The Alaska senate is trying to force North Slope gas producers to build a pipeline through the state and down the Alaska highway rather than across the Beaufort Sea and down the Mackenzie River to Alberta. The Mackenzie River route would be about 400 miles shorter and possibly much cheaper. Producers worry the measure could significantly change the economics of gas development there.

The bill (SB 164), proposed by state Sen. John Torgerson (R-Kasilof), would prohibit construction of a pipeline in the Beaufort Sea. It specifically would prohibit leases under the Right-of-Way Leasing Act on the State of Alaska’s submerged lands in the sea. The bill has broad support from the senate, and the governor has indicated he will sign it.

“We’re extremely disappointed,” said Curtis Thayer, spokesman for the North American Natural Gas Pipeline Group, which includes BP Amoco, ExxonMobil and Shell. “We’re disappointed that the legislature at this juncture is starting to preclude routing options.” Thayer said in just a few days the producers, which hold the majority of property rights on the North Slope, plan to distribute $75 million in research contracts to companies responsible for studying all the routing alternatives.

“The phase that our group is in is looking at alternative routes,” said Thayer. “We would like to file with FERC within a year and with the National Energy Board in Canada. We have to look at all routing options, and that is definitely a routing option. For the legislature to arbitrarily close it is, I think, premature on the state’s behalf.”

The bill focuses on the benefits of building a pipeline through Alaska, including: ensuring that state residents and businesses will have access to enough natural gas to meet reasonably foreseeable instate demands; providing job opportunities during the construction and operation and maintenance phases of an in-state pipeline, and through support services for the pipeline; and adding significant long-term tax benefits.

“While supporters of the over-the-top route claim it could bring more money to the state’s treasury, it won’t directly benefit the state’s residents and that is our concern” said Torgerson in a statement about the measure. “Building a pipeline that runs through Alaska would allow in-state gas distribution for residential and commercial use. It would also open the door to manufacturing value-added natural gas products, such as fertilizer. This would create thousands more jobs and additional revenues for our state over the next 50 years.”

“Every person that came and testified before the Senate Resources Committee said the same thing — the over-the-top route would be the hardest pipeline to permit and build of the three options being considered,” said Torgerson, co-chair of the Senate Resources Committee. “Construction along this route would also require an amendment of the Alaska Gas Transportation Act that was passed….. in 1977.

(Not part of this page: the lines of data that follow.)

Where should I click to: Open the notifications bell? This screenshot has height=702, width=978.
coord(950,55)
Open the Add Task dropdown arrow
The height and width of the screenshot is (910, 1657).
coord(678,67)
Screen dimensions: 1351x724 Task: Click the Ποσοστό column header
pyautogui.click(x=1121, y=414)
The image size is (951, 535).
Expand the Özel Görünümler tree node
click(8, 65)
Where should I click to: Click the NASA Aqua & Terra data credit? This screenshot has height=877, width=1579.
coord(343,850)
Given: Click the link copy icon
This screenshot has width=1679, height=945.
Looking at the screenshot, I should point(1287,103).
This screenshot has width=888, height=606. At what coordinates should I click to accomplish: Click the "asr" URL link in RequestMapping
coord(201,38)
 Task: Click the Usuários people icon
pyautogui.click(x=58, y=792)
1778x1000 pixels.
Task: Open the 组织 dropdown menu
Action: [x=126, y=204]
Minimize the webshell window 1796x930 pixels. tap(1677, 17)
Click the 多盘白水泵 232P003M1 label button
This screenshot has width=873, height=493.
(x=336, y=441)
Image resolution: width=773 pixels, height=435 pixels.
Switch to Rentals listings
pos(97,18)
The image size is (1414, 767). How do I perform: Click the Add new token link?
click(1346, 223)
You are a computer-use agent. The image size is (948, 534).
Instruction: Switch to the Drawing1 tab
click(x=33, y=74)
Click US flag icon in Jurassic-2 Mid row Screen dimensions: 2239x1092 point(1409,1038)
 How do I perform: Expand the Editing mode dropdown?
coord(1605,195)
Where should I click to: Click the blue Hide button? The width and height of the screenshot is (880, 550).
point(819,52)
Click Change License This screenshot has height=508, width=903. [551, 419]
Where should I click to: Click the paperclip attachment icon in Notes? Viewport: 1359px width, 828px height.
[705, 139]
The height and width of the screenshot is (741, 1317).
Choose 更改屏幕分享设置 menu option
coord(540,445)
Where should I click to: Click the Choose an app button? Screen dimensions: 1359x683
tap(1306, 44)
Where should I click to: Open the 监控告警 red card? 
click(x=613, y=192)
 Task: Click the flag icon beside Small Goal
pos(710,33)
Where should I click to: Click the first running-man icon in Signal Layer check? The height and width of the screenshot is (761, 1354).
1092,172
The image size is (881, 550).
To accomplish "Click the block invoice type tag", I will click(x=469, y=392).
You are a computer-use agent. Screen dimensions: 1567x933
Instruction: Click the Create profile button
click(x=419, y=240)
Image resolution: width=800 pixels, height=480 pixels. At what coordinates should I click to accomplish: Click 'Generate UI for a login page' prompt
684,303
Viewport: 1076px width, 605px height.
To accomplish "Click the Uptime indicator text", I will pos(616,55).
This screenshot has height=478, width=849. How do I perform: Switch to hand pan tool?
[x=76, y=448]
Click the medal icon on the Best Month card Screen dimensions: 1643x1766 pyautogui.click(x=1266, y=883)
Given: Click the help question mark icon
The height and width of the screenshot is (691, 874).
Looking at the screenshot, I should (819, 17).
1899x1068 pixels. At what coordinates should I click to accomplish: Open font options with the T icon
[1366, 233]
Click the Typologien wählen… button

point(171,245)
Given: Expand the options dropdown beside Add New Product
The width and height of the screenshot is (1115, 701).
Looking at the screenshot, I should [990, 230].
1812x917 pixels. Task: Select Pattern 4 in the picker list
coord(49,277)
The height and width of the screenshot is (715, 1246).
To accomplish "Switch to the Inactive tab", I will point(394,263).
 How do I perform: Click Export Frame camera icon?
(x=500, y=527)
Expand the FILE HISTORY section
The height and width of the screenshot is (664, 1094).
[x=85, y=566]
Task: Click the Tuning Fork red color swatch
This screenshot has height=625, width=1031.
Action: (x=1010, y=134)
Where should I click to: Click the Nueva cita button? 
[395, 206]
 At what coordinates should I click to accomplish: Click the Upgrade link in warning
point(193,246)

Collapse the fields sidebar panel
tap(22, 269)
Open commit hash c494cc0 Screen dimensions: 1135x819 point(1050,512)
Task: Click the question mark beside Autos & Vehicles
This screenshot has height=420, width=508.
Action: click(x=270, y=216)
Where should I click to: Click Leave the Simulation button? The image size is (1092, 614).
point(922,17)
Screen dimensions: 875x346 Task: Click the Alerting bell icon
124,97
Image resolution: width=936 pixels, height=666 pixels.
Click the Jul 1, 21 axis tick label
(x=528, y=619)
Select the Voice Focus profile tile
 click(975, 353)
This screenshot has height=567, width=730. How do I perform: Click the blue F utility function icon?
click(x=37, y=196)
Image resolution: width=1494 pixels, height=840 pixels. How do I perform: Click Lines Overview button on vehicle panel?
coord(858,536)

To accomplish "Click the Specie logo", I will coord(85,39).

But it could be the cheaper and more efficient way to bring gas to market, said Thayer. The southern route, which would bring gas to Alaskan cities and areas currently without supply, particularly Fairbanks, would be run about 1,982 miles down to the Alberta border. In comparison, the northern route would run across the Beaufort Sea to pick up additional production in the Mackenzie Delta and would then parallel the Mackenzie River southeast to Alberta. It would be about 300-400 miles shorter that the alternative advocated by Alaska senators and the governor. Italso would have the economic benefit of picking up additional gas from the Mackenzie Delta region.

There is 35 Tcf of proven reserves on the North Slope but there has been no gas exploration there. Experts estimate the Slope could contain 100 Tcf of gas. Any pipeline that is built likely would transport up to 4 Bcf/d to the Lower 48. The Mackenzie Delta region in comparison contains about 9 Tcf of proven reserves and 55 Tcf of potential reserves.

“Ironically,” said Thayer, “if the pipeline goes over the top there’s a higher net-back to the state the way the tax structure is. It’s a shorter route so it’s not going to cost as much,” he said. In addition, Alaska will lose jobs if the bill passes and takes these research contracts away from companies who were prepared to study a northern route.

“We recognize that we have to balance the needs of Alaskans in their desire to have access to the natural gas from the North Slope with the needs of making an economically viable project for the lower 48,” Thayer said, noting that the producers had planned to examine a pipeline spur to Fairbanks in any northern route case.

“This pipeline involves the state of Alaska, at least one Canadian territory, two Canadian provinces and at least four states. This is a very big project. We want to take it the best route possible.”